Operator introduction:

$project: Contains, excludes, renames, and displays fields
$match: Query with the same parameters as find ()
$limit: Limit the number of results
Skp: Number of results ignored
Sort: Sort the results by a given field
$group: Combine results according to a given expression
Unwind: Divide the embedded array into its own top-level file

Document: MongoDB official aggregate description.

Relevant uses:


Array is any one or more operators.
The use of group and match, using SQL server, group use is well understood, according to the designated column grouping statistics, you can count the number of grouping, but also the sum or average value of grouping.
The matching before group is to query the source data, and the matching after group is to filter the data after group.

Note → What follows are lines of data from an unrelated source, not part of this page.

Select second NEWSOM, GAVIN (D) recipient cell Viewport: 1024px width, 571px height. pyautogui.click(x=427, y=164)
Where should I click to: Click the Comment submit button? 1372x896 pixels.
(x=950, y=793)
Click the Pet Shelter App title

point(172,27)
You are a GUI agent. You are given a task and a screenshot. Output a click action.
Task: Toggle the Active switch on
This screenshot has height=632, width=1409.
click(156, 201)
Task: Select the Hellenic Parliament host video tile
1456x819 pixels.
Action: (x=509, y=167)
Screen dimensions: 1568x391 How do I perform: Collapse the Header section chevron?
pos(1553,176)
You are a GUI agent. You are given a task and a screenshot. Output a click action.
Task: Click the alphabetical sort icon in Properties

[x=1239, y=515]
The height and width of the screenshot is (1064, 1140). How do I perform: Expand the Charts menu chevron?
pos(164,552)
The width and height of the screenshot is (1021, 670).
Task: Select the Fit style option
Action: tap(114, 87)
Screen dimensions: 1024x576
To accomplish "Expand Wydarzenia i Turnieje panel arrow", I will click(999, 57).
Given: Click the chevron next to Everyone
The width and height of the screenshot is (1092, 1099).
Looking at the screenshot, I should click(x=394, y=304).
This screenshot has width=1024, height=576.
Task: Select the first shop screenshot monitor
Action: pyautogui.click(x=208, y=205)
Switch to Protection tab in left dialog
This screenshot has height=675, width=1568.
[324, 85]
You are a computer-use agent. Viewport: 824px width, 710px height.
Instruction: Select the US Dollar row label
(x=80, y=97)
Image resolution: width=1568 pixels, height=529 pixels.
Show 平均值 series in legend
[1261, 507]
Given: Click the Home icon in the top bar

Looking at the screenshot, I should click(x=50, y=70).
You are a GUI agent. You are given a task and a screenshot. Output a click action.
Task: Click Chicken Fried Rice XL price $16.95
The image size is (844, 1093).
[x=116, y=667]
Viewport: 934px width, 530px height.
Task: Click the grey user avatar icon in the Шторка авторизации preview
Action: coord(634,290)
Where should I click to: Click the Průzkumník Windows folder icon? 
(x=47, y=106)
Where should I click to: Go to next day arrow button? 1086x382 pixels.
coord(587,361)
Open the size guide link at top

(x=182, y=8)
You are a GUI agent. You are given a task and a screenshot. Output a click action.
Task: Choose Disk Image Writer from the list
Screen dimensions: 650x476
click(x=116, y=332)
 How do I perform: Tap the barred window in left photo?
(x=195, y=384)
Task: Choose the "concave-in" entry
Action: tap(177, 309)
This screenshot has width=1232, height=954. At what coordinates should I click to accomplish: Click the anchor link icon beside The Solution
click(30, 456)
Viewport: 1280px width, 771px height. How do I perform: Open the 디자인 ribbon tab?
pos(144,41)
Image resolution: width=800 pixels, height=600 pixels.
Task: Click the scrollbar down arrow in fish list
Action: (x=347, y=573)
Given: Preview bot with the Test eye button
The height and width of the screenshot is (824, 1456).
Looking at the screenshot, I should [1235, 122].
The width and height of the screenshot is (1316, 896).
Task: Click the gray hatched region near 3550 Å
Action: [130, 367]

Similarly, sort, skip and limit are the same principles.


The following are examples:
Application 1: Statistics the number and total number of names;


Application 2: Statistical status = 1 name number;


Application 3: Statistics the number of names, and the number is less than 2;


Application 4: Statistical stauts = 1 name number, and the number is 1;


Multi-column group, based on name and status


The $project operator is simple.


As a result, only table data in the three fields of _id, name and status corresponds to the SQL expression select_id, name, status from collection.
This operator can split an array of documents into multiple documents, which is useful under special conditions. I haven’t done much research yet.
The above can basically achieve most of the statistics, the pre-group conditions, post-group conditions, is the focus.